Courtesy of Morgan Stanley
Jackie Shepherd is a vice president in Morgan Stanley’s Separations and Structured Solutions group, which specializes in helping companies transform subsidiaries into standalone entities.
She has advised on about $250 billion worth of corporate spin-offs, including Comcast’s pending carve-out of its cable networks into Versant Media Group. She says it’s a “unique way” for Comcast to become more focused on where the future of media is going. The goal with the deals she works on is to “disentangle” businesses that don’t make sense together but are strong and “have agendas that they want to do on their own.”
Shepherd started her career in accounting on EY’s international tax team, where she first saw the work of investment bankers up close. “I didn’t realize that there was an intersection between the two,” she said. “I wanted to be the person coming up with more of the cool ideas.”
She restarted her career in M&A and was recruited as an analyst by Goldman, where she found her mentor, Michael Kagan; she later followed him to Citi and Morgan Stanley, which she joined in 2023.
Josef Menasche, 34, Goldman Sachs

Courtesy of Goldman Sachs
About four years ago, Josef Menasche was working at a boutique secondaries firm on a deal alongside Goldman Sachs bankers. He came away convinced that his industry, which deals in sales of private fund stakes, was headed for change.
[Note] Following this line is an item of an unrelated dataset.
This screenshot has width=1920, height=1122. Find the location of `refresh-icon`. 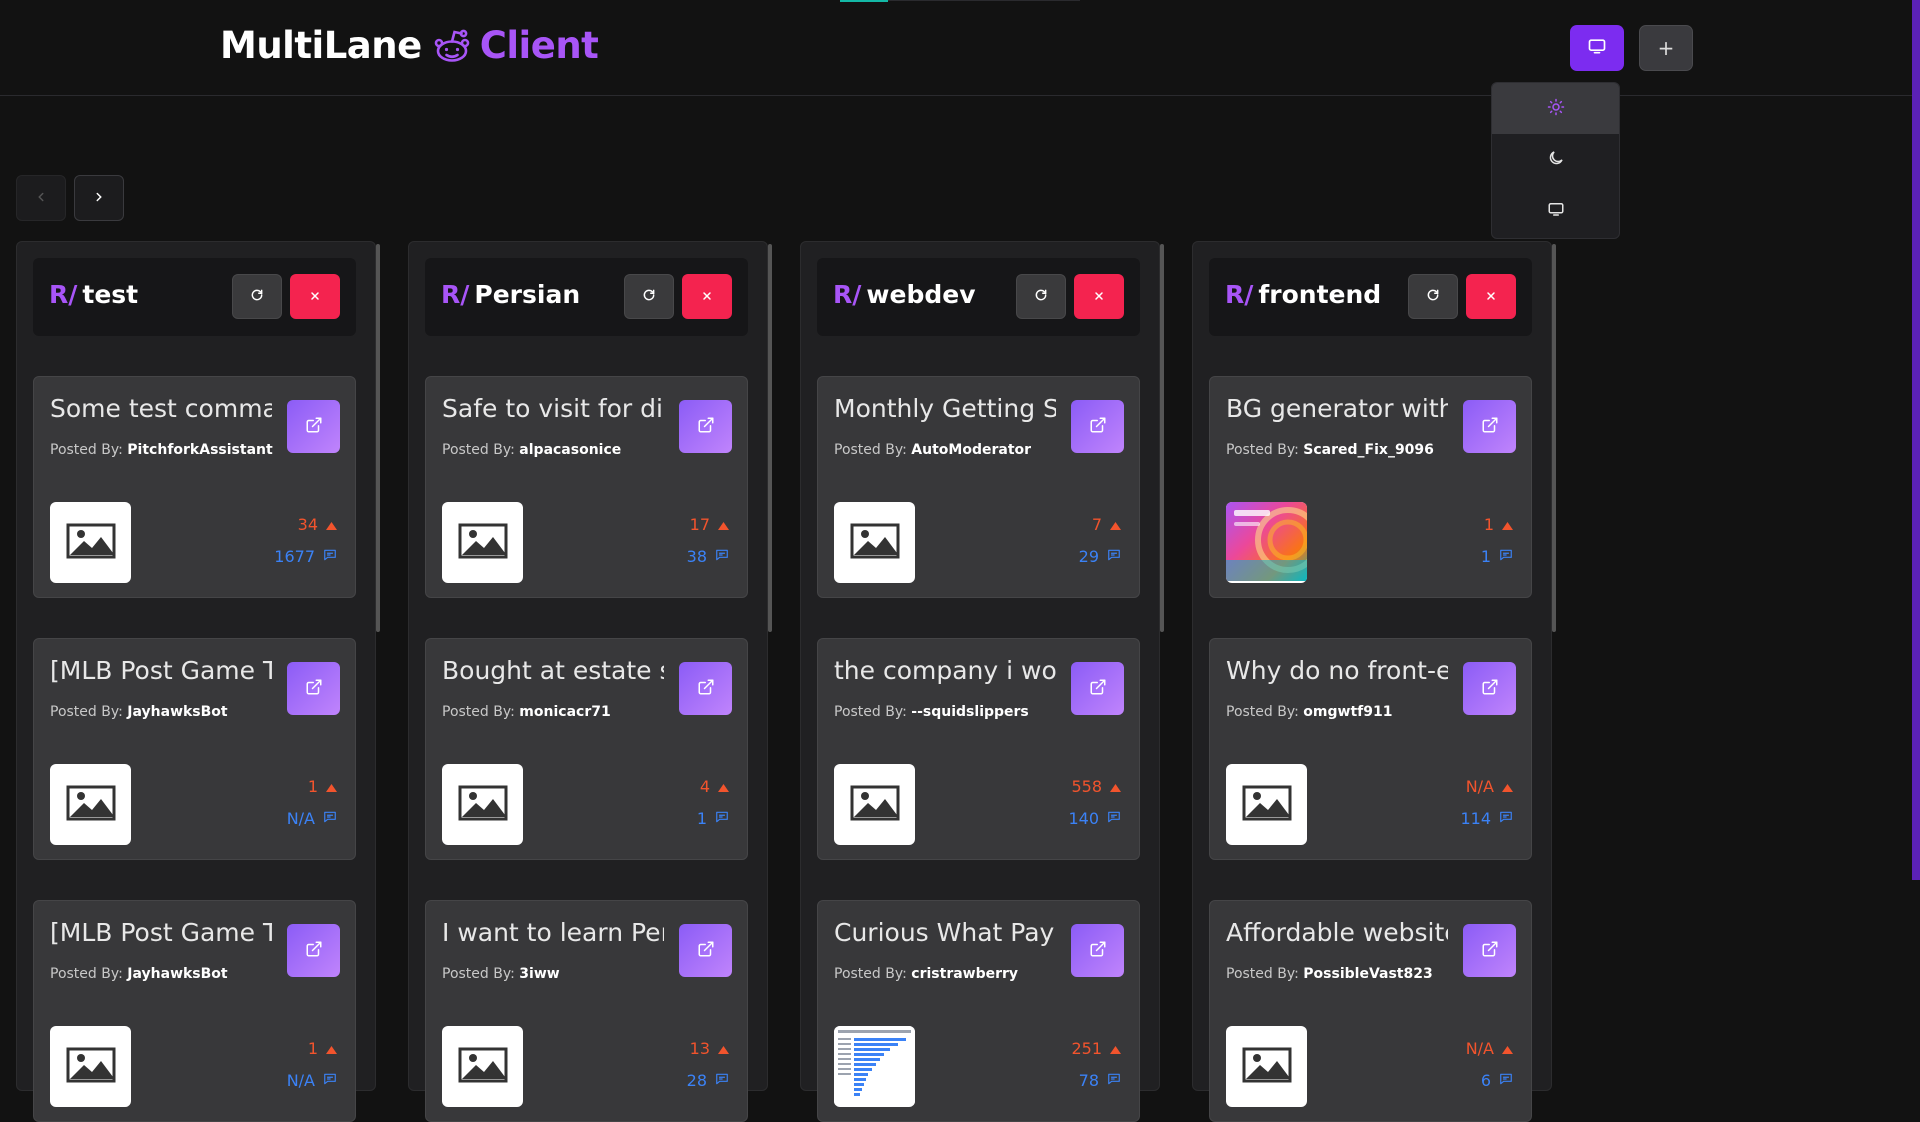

So he called Goldman and said, “Hey, you should just hire me because we already had a great working dynamic on this deal. Wouldn’t it be better if we were actually working together?”
He joined the bank’s secondaries business at the end of 2021 and today is a managing director and global cohead of secondaries advisory. He said 2025 has been a turning point, following several years of caution among investors regarding capital commitments. “The level of creativity that we’ve seen in 2025 has been really, really exciting to work with,” he said — a sign that the market is picking up.
His team has executed transactions across infrastructure, real estate, private equity, and venture capital. The highlights include a $3.1 billion single-asset continuation vehicle — allowing a private equity firm to extend its investment in a company — with New Mountain Capital for Real Chemistry.
“Half of it was providing the distribution to original investors, half was actually primary capital for future M&A, which is pretty unusual,” he said. “The fact that they’re willing to put so much fresh money into the new M&A through another business is pretty unusual. It’s a general sign of people feeling good about the world.”
Menasche studied chemistry at Cambridge. He found the lab environment too slow and shifted into finance. Early experience at secondaries-focused boutique Campbell Lutyens gave him a foothold in the industry.
Florian Plath, 34, JPMorgan

Courtesy of JPMorgan
In 2022, Florian Plath got a call from one of his bosses at JPMorgan Chase with an assignment: Join the deal team on Broadcom‘s $90 billion acquisition of VMware, one of the largest tech acquisitions in history.
It was a pivotal and fast-moving experience for the banker, who’s since advised on other multibillion-dollar transactions, including Altair’s $10.6 billion sale to Siemens and Altium’s $6 billion sale to Renesas. Earlier in his career, he worked on Maxim Integrated’s $29 billion all-stock merger with Analog Devices — one of the largest semiconductor transactions on record.
Plath started at JPMorgan as an intern in the London office. Today, he is an executive director and top advisor in its mergers and acquisitions group, working with leading technology clients.
Reflecting on these deals, Plath said the constant across them is how quickly teams must mobilize and solve problems in dynamic markets — especially those as ever-changing as the tech sector. He has observed that strategic corporate buyers, after a quieter stretch, have recently begun revving the engine of dealmaking activity again — especially around AI and software — while private equity sponsors continue to search for bargain buys.